Al-Quran Data Repository

This repository contains all data that is related with Al-Quran, from the text, translation, explanation (tafseer), metadata and font. It's collected from several sources and stored as JSON (except for font, obviously) to make it easy to use in various programming language.

Metadata

Metadata is taken from Tanzil. There are several metadatas available:

  • Surah, the chapter of the Quran. There are 114 surahs in the Quran, each divided into ayahs (verses).
  • Juz, the division of Quran into 30 parts.
  • Hizb, the division of Quran where one juz has two hizb. The hizb itself sometimes is separated into four quarters, so in Quran there are 240 hizb quarters.
  • Ruku basically is a paragraph of the Quran. Used to denote a group of thematically related verses in the Quran, so that the reciters could identify when to make ruku in Salah without breaking an ongoing topic in the Quranic text.
  • Page is division of Quran page based on Medina Mushaf.

Text

There are several type of text that available in this database:

  • simple, Quran text in modern Arabic writing style (Imla'ei script) which is commonly used nowadays.
  • simple-plain, like simple but without special demonstration of Ikhfas and Idghams.
  • simple-min, like simple but with a minimal number of diacritics and symbols. Suitable for embedding in other texts.
  • simple-clean, like simple but without any diacritics or symbols. Suitable for searching.
  • uthmani, Quran text in old-fashion script which used in Medina Mushaf.
  • uthmani-min, like uthmani but with a minimal number of diacritics and symbols.
  • indonesia, Quran text that used as a standard for writing Quran in Indonesia.

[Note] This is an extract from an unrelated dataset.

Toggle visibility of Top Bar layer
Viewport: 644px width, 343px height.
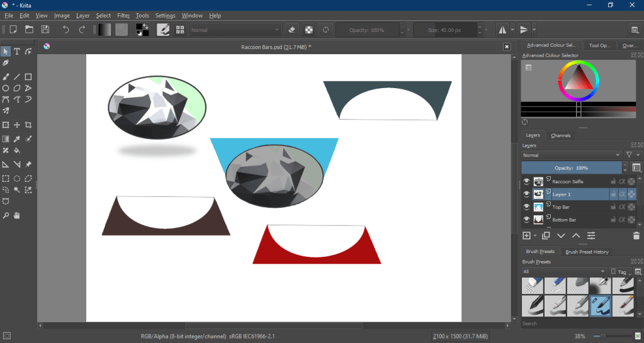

All simple and uthmani text are taken from Tanzil. The only modification done are removing basmalah from beginning of each surah (except for surah Al-Fatiha) since basmalah is not part of ayah.

Unfortunately, their official download link doesn't provide text with pause marks even if you set it otherwise. So, to download the complete text with pause marks and sajdah sign, we need to use the unofficial API like this:

curl 'http://tanzil.net/tanzil/php/get-aya.php' \
	-H 'Referer: http://tanzil.net/' \
	--data-raw 'type=$TYPE&startAya=0&endAya=6236&version=1.5'

To use the above command, replace the $TYPE into one of the simple or Uthmani variant.

For indonesia text, it's taken from Quran Kemenag plugin for Microsoft Word which available in its official site. If you want to extract the database by yourself, you can use install the plugin then access the SQLite database in the installation location. If you are not using Windows, you can extract the SQLite database by using innoextract on the plugin installer.

Translation

There are 152 translations which taken from several sources, mainly Tanzil and QuranEnc. Besides those two sources, there is also translation that taken from King Fahd Quran Complex which used for one of the Indonesian translation.

For the ones that taken from Tanzil, there are zero modification from the original sources except changing format from CSV into JSON. For the ones that taken from QuranEnc, there some modifications to make sure all footnotes have consistent numbering format, because currently they use several variations which differs between each translation.

There are several translations from Tanzil and QuranEnc that incomplete, but still included in this repository because they are still useful and could be corrected later. From Tanzil, these are the incomplete translations:

  • sq-mehdiu by Feti Mehdiu (Albanian), missing translation for Al-Anbiya (21):56 and Al-Mursilat (77):14
  • cs-hrbek by Preklad I. Hrbek (Czech), missing Ar-Rum (30):18, Al-Waqi'a (56):2 and Al-Waqi'a (56):13
  • ku-asan by Burhan Muhammad-Amin (Kurdish), missing Al-Kautsar (108):3

From QuranEnc, Kinyarwanda translation (rw-assoc) is incomplete because it's missing translation for:

  • Fussilat (41):27
  • Ash-Shura (42):18
  • Az-Zukhruf (43):14
  • Az-Zukhruf (43):68
  • Al-Fath (48):2
  • Adh-Dhariyat (51):6
  • Ar-Rahman (55):14

Word by Word

Word by word data is taken from Quran WBW. There are 77,429 words translated into nine languages:

  • Bengali
  • English
  • German
  • Hindi
  • Indonesian
  • Ingush
  • Russian
  • Turkish
  • Urdu

From those nine, the translations for Ingush, Russian and Turkish are still incomplete and it seems there are wrongly translated words due to incorrect positioning, so use it with care.